The Importance of Change Management in Managed Print Services
Removing a number of printers, which are often seen as personal productivity devices, from the office can lead to feelings of resentment and a sense the company doesn't care about the personal working environment.
Doc is always on the prowl for good material. Because I hold a number of passports, I always open up my searches to the global marketplace. For this entry, we turn to our friends in South Africa, courtesy of ITWeb where Mark Hiller pens an interesting piece on change management in Managed Print Services (MPS).
Introducing a comprehensive managed print services (MPS) solution into an organisation can help reduce its environmental impact, cut costs and improve efficiency. However, an MPS implementation can be a mammoth undertaking, both from a technical and a logistical perspective.
As a result, it's easy to forget to ensure that end-users are fully informed, understand the advantages and support the introduction of the new infrastructure of output devices.
By simply dropping MPS into the office environment without clear communication or incentives, employees sometimes try to bypass this change, turning to illicit printing devices rather than embracing these systems.
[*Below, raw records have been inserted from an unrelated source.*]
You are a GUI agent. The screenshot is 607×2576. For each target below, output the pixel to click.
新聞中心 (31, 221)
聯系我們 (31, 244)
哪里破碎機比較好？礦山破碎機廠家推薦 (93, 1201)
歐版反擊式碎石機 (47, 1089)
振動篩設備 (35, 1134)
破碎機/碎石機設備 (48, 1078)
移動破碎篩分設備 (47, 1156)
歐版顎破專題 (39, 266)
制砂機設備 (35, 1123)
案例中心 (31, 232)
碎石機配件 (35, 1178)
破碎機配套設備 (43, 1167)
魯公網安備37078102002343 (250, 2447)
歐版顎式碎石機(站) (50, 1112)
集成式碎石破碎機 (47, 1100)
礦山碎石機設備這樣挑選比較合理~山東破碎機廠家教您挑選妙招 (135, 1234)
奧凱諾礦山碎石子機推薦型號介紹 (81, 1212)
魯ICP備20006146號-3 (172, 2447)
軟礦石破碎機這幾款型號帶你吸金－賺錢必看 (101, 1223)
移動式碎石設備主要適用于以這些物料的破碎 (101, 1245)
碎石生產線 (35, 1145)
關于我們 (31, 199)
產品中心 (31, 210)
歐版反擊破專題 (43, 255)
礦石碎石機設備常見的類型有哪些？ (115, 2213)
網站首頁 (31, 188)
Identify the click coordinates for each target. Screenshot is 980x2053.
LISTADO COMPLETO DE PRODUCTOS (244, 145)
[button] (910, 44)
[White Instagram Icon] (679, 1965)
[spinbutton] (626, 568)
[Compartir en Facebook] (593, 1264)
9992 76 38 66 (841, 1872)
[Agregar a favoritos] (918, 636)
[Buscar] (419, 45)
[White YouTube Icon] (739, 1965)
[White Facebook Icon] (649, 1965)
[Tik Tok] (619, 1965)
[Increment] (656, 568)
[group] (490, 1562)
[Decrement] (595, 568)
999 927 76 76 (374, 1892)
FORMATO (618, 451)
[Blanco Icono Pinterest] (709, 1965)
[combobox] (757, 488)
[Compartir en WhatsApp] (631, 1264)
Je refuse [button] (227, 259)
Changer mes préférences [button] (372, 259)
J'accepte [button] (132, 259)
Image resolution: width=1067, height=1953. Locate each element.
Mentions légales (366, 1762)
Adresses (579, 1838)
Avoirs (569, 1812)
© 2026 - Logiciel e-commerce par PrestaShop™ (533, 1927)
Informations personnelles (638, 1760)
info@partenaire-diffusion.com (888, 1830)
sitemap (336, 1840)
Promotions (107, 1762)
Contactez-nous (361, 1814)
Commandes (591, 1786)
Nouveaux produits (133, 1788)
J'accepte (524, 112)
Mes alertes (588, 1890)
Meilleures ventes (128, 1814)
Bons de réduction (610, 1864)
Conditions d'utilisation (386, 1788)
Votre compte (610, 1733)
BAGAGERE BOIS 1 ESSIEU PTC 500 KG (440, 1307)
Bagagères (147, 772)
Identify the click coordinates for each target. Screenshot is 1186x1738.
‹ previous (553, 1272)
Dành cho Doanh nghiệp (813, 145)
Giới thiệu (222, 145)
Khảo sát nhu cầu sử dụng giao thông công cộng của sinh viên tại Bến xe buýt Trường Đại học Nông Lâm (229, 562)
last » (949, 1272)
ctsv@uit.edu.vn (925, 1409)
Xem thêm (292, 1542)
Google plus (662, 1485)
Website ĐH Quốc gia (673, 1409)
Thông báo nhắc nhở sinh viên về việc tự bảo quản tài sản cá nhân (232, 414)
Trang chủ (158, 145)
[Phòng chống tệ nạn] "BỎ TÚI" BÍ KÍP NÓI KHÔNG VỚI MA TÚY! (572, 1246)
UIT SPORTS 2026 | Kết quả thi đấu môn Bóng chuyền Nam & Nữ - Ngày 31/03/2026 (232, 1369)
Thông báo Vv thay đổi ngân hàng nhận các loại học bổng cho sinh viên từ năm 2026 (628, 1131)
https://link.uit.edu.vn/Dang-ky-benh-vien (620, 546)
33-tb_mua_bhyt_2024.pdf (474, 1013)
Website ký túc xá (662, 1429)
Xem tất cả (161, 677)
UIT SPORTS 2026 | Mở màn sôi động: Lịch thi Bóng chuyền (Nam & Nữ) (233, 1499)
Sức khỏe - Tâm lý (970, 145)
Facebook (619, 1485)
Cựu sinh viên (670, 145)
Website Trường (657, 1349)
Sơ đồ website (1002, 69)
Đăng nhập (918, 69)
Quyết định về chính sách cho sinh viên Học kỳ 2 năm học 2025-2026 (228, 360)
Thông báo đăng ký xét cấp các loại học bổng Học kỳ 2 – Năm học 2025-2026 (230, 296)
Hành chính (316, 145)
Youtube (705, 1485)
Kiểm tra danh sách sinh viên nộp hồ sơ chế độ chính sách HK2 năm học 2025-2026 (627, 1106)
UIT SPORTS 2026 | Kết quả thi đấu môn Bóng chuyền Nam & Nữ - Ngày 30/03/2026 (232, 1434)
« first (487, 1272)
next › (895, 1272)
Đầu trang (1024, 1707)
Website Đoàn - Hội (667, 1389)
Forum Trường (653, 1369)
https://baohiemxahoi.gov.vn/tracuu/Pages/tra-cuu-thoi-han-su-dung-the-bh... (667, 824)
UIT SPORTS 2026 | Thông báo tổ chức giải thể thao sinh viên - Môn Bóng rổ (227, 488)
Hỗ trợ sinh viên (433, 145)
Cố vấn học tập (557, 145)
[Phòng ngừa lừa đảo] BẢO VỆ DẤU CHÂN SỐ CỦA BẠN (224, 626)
It's important to remember that we are creatures of habit and that MPS introduces changes into the daily routines of employees. Removing a number of printers, which are often seen as personal productivity devices, from the office can lead to feelings of resentment and a sense the company doesn't care about the personal working environment. Thus, these devices are not given up easily, unless people understand the overarching benefits for themselves and their organisations.
Furthermore, the average employee doesn't see printing as a particularly costly activity, but research shows it can account for an average of 2% to 3% of a company's revenue – quickly spiraling into huge sums of money for a large organisation. It is these sorts of benefits that need to be communicated to the workforce if an MPS implementation is to be widely adopted.
Doc has made the point many times that an effective MPS strategy must include buy in from the end users, so educating and informing the workforce is critical. This article makes that point effectively. Seems no matter where you do business, many of the basics remain the same.